Daudawa assured the government that he had repented of his criminal activities and was pardoned and rehabilitated into the society. He was heavily remunerated and also gifted with a house, among others. Suddenly this week, Daily Trust reported that Daudawa had returned to his old criminal ways. It has often been argued that, like leopards that cannot change their skin, terrorists hardly change their ways.
The USA also made the same mistake with Abubakir Al-Baghdadi, the late founder and leader of the Islamic State. Although it was a false information that President Barack Obama released him from Guantanamo Bay because he was never detained there in the first instance but, accordingto the Pentagon, al-Baghdadi was detained by U.S forces in 2004 and sent to Camp Bucca prison in Iraq for anti-U.S. militant activities. He was released after 10 months when he was thought no longer to be a threat. A monumental error!

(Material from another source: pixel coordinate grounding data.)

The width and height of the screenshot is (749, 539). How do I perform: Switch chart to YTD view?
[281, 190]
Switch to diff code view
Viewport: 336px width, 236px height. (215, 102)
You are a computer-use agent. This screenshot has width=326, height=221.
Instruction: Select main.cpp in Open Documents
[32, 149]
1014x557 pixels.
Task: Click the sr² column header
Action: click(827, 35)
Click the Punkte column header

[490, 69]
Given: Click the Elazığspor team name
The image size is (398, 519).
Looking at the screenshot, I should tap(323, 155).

Al-Baghdadi, upon release, immediately joined the al-Qaeda branch in Iraq. He managed to escape American intelligence radar, rose to senior position within al-Qaeda as the terrorist group lost many of its key leaders to American onslaughts. He got disillusioned with al-Qaeda for not going far enough in the area of Islamic extremism and decided to start IS in Iraq which later emerged as the deadliest terrorist group in the world taking over territories in Iraq and Syria the size of France with over eight million people under its horrific rule. It attracted/recruited 40,000 fighters from 120 countries including Europe, USA, Australia and so forth. ISIS was able to generate $81 million monthly from ransoms, taxes, oil sales, human trafficking and slave trades.

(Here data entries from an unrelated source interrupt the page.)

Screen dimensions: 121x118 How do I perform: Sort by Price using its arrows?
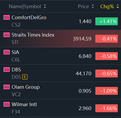[93, 6]
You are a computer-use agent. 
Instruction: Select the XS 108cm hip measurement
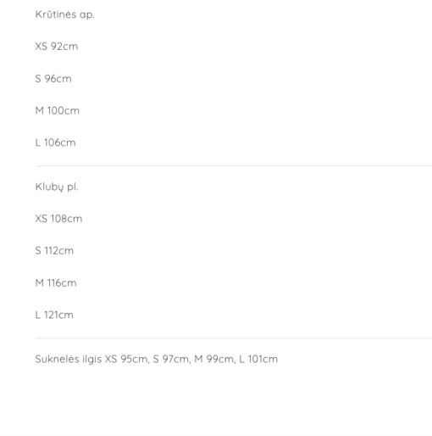coord(58,219)
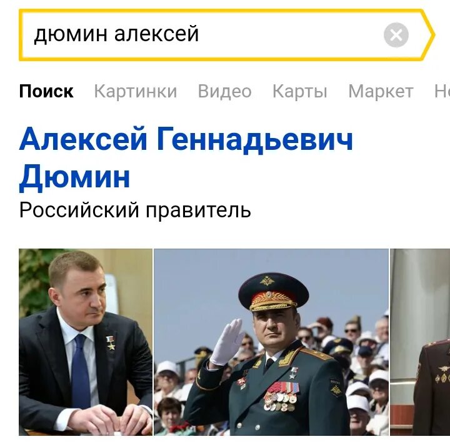Open the saluting general parade photo
Viewport: 450px width, 444px height.
[271, 342]
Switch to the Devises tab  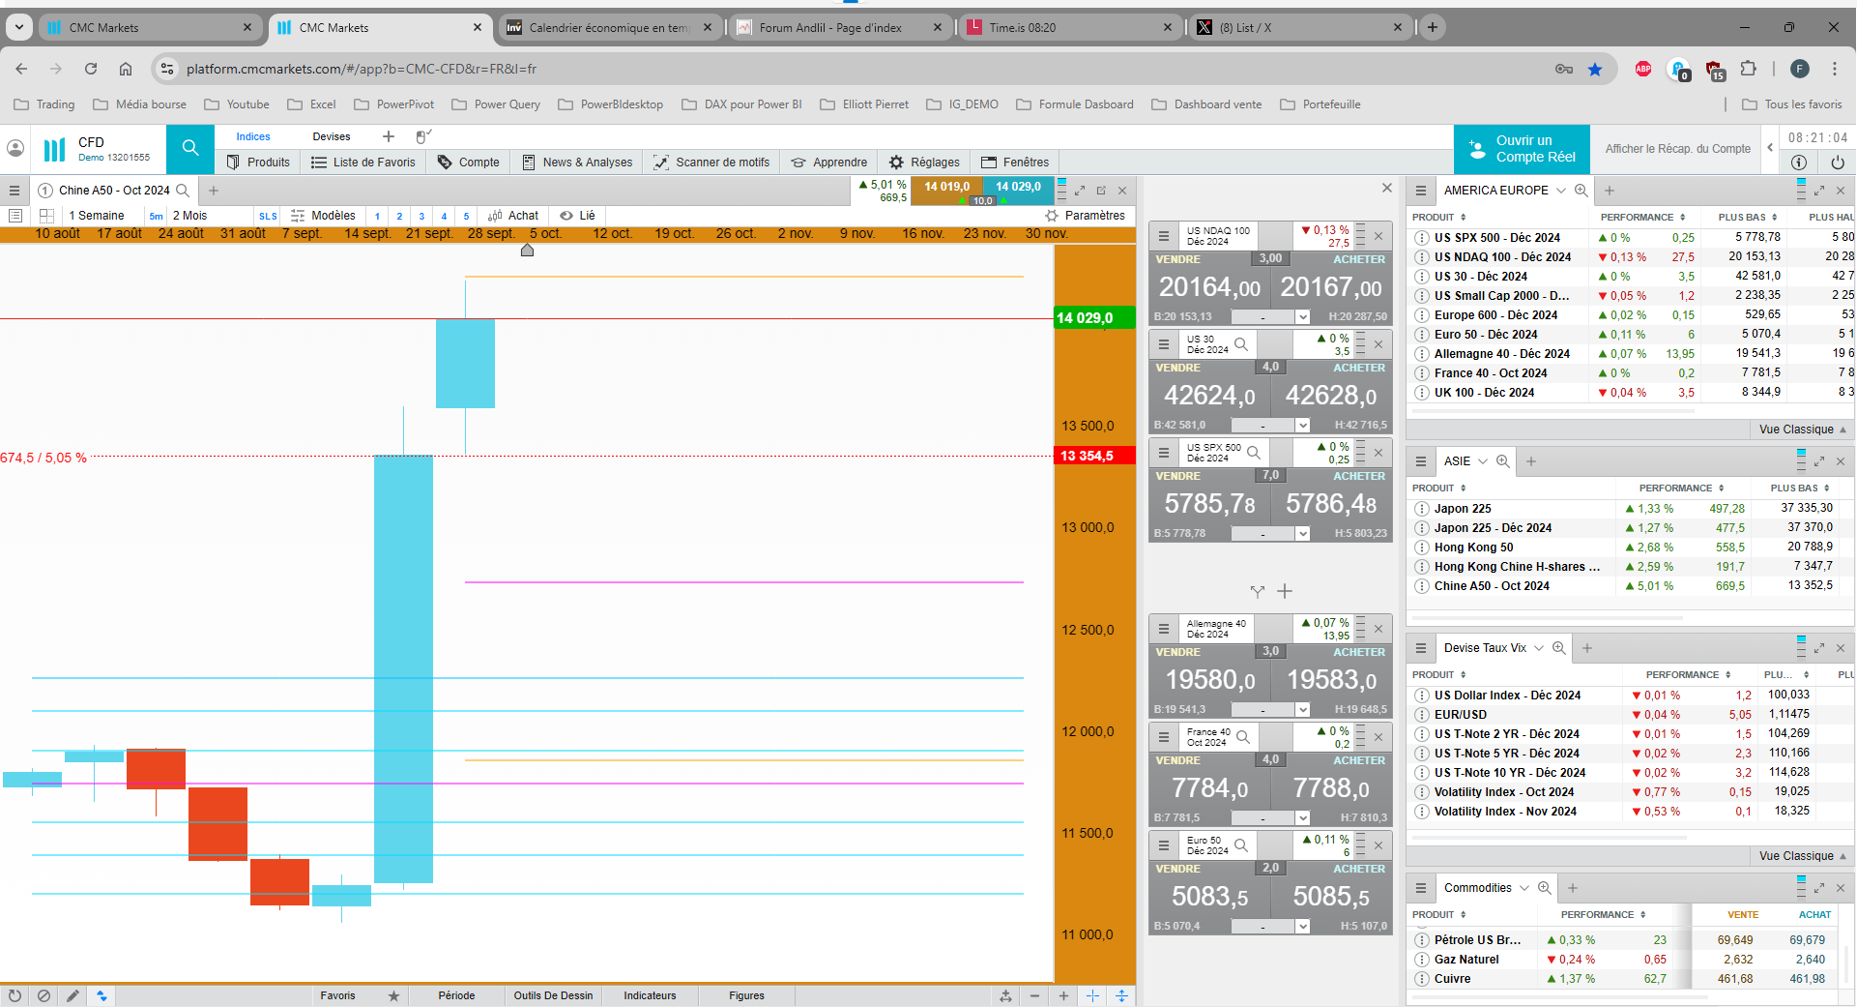tap(331, 136)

A terrorist, once caught, should be eliminated, not rehabilitated or pampered as it’s done in Nigeria.
The General Officer Commanding, 7 Division of the Nigerian Army, Maiduguri, Major-General Abdulmalik Bulama Biu, drew the ire of many Nigerians when he opined that a ‘repentant’ Boko Haram terrorist could become Nigeria’s president. That kind of thinking at political and military leadership levels is extremely dangerous, thoughtless and demonstrates ignorance of the mentality of terrorists. It is a position that is too soft on of terrorism. It is a position that supports and encourages terrorism.
Expecting President Muhammadu Buhari to fire Pantami is expecting too much. His government has a penchant for defending the bad and the ugly. Buhari’s presidency has been defending killer herders’ terrorism since inception and gives excuses for their bloodshed and violence which is currently threatening the corporate existence of Nigeria because many Nigerians, especially in the South, feel that the president would rather defend and protect cattle and their owners at the expense of other Nigerians who are at the receiving end of the killer herders’ violence. It is the number one cause of secessionist agitations in the country today. Killer herders have been declared the fourth deadliest terrorists in the world by the Global Terrorism Index, but in Nigeria they are privileged terrorists under the current government.

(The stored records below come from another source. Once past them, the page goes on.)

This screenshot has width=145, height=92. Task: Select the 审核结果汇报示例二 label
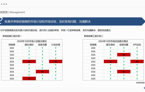coord(94,36)
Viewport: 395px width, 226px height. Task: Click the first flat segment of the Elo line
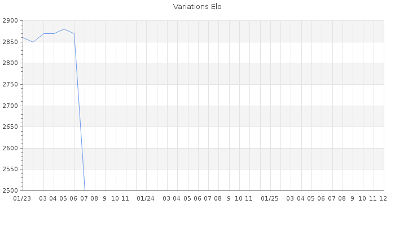click(49, 33)
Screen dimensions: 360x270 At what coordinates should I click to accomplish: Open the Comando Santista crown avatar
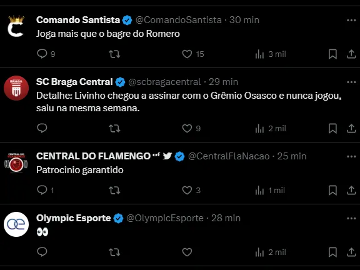(16, 26)
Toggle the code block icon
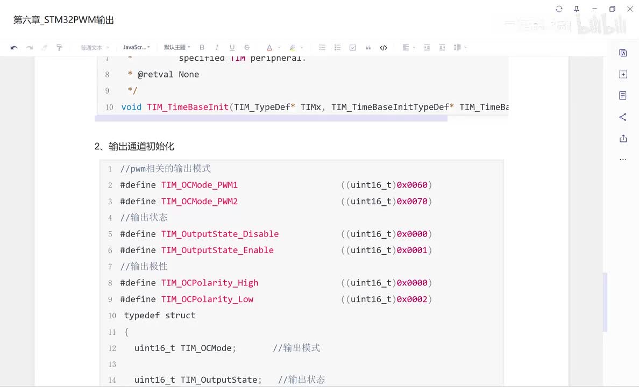The height and width of the screenshot is (387, 639). tap(384, 47)
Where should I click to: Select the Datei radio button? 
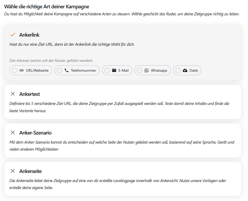[178, 70]
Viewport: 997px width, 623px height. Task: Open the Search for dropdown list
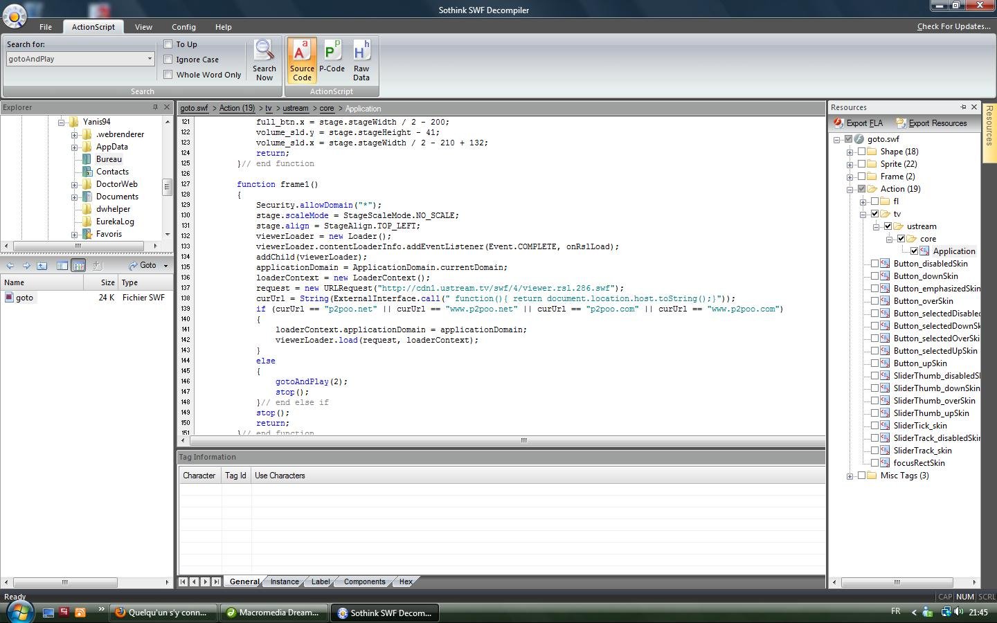(150, 59)
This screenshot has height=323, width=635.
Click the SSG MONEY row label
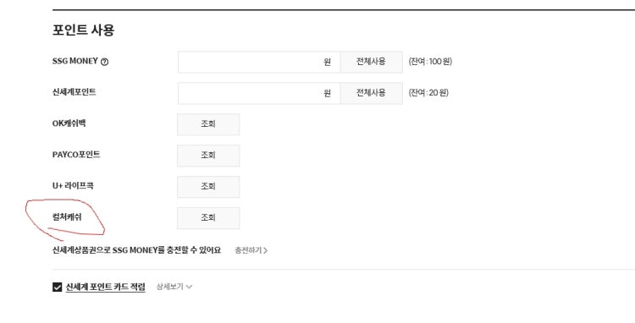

Moreover, the president himself once held – maybe still holds – those dangerous views expressed by Pantami or close to them. President Buhari is on record as saying “I will continue to show openly and inside me the total commitment to the Sharia movement that is sweeping all over Nigeria. God willing, we will not stop the agitation for the implementation of the Sharia in the country.” He made this declaration at an Islamic seminar in Kaduna in 2021, a state where Sharia-related riots led to the killing of about 3,000 people, mostly Christians, the previous year. That’s the level of insensitivity he displayed back then. Very little, if anything, has changed since them judging by his style of leadership since becoming civilian president in 2015.
This same president Buhari once declared that an attack on Boko Haram would be considered an attack on the North.
Now, why should anyone expect the president to fire Pantami on the basis of terrorist views he holds or held? His choice of Pantami as minister was deliberate. He knew about the man’s terrorist pedigrees. After all, a former assistant director of the Department of State Services, DSS, Dennis Amachree, declared publicly that a comprehensive security report was submitted to the Presidency on Pantami to the end that he was not fit for public office due to his avowed love for terrorism and terrorists. But that report was ignored by the president because he fitted the president’s desires.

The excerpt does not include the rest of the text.